Browse to the URL, register the first user (becomes admin). Disable open signups in Settings after the first batch of users are created.

How content is captured

When you save a URL, Karakeep runs (in background):

Crawl — fetch the page; if the URL is dynamic, the headless Chromium executes JavaScript first.
Extract — pull the article text via a Mozilla Readability-style extraction.
Screenshot — capture a full-page rendered screenshot for visual reference.
OCR — for image-heavy pages or saved images, run OCR for searchability.
Index — push extracted text + metadata into MeiliSearch (see that tutorial) for fast full-text search.
AI tag (optional) — if LLM keys are configured, generate tags + a one-line summary.

You now have the article text searchable even if the original site goes down. Click the screenshot in the UI for the rendered version.

Mobile apps + browser extensions

Mobile (iOS + Android) — native apps. Share sheet integration: tap "Share" on any link from any app → Karakeep → saved.

> _SUPPLIED ENTRIES_:
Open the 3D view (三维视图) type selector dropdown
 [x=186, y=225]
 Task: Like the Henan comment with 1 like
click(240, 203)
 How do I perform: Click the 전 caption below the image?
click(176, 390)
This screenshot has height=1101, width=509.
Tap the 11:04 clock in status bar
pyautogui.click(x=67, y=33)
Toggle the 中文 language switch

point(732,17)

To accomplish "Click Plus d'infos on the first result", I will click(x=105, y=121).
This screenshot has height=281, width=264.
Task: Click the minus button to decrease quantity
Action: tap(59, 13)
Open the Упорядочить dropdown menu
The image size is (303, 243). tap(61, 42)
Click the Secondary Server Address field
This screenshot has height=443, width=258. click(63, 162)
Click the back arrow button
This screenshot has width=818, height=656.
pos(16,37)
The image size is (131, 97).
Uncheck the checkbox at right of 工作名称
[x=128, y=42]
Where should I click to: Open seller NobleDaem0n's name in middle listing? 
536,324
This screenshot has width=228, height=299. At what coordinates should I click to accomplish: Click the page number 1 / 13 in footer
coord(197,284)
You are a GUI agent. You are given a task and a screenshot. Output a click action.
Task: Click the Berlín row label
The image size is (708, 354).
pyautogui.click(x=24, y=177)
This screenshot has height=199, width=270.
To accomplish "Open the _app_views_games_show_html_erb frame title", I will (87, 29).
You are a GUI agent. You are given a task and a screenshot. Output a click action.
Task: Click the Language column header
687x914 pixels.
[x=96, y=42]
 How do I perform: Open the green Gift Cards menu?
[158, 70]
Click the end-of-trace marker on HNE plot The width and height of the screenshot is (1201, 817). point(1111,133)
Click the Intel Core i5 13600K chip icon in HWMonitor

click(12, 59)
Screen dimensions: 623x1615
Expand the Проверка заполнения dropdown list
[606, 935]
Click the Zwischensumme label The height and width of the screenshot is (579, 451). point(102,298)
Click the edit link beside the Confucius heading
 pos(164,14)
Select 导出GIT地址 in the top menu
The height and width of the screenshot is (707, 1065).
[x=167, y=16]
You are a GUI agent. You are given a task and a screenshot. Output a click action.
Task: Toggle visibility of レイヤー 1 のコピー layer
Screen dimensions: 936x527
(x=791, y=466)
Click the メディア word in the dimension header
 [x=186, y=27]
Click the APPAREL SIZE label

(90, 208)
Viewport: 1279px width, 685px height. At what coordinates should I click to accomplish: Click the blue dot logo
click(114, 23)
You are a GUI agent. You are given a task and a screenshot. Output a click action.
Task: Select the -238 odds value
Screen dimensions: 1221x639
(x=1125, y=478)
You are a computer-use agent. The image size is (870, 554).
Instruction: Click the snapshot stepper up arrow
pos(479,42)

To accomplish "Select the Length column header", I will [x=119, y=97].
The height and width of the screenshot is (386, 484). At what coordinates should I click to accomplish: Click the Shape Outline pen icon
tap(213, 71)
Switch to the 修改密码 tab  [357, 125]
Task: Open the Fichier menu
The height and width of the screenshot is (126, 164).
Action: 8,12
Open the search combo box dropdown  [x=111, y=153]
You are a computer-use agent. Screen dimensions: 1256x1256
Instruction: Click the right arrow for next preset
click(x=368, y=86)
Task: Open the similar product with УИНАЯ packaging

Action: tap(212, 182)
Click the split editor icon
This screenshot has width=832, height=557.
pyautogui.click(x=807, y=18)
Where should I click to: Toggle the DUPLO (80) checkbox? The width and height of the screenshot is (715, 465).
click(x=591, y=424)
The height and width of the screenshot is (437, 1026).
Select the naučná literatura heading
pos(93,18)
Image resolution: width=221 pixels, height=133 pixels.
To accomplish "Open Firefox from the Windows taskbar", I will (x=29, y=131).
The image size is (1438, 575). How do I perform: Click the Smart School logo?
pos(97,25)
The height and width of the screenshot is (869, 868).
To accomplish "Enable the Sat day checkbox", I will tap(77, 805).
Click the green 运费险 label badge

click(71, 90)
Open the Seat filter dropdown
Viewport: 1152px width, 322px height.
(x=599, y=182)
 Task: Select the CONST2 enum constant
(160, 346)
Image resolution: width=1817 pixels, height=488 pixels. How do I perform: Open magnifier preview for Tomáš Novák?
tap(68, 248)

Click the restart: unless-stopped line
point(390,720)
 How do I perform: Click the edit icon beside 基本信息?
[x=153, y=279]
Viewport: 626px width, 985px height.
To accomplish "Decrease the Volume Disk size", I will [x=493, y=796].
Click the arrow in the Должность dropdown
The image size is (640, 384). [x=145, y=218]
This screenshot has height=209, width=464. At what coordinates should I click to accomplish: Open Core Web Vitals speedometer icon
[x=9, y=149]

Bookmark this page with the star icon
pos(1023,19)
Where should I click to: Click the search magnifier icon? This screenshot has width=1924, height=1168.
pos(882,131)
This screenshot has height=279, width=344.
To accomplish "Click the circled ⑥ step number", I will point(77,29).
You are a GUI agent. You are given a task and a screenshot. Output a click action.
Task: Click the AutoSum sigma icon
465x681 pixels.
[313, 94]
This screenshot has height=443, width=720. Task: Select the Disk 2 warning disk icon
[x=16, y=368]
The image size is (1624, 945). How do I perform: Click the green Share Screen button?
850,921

> _WHAT THIS EXERCISE ASKS_:
[1] According to the Karakeep passage, where is the extracted text and metadata pushed for full-text search?
[2] Continue the Karakeep passage from the point where it stops.
The items come from a separate source and are unrelated to the Karakeep passage.

> _TASK-BY-TASK OUTPUTS_:
[1] MeiliSearch.

[2]
Browser extension — Chrome / Firefox / Safari extensions. Click the icon to save the current page; right-click any link to save without navigating.
Web — paste any URL into the home page; same result.
API — POST to /api/v1/bookmarks with a JSON payload from any script.

Lists + tags

Bookmarks can be organized in:

Lists — manual folders ("Articles to read on the plane")
Tags — flat labels; auto-generated by the LLM if enabled, plus manual additions
Smart lists — query-based; "all articles tagged 'machine learning' with no read marker"

The combination of LLM auto-tagging + smart lists is the magic; "show me everything I've ever saved about Rust async" works without you ever manually tagging anything.

Highlights + notes

Per-bookmark: highlight text snippets, attach personal notes. Notes are markdown; highlights are stored alongside the source text for "what stood out from this article."

Auto-archive vs link-only

For sites that are unfriendly to crawlers (e.g. NYT paywall, Discord links), Karakeep stores the link only. For everything it can fetch, it fetches + archives.

For archived content, the saved view doesn't require re-fetching from the source. So when the original site dies, the article still lives in Karakeep.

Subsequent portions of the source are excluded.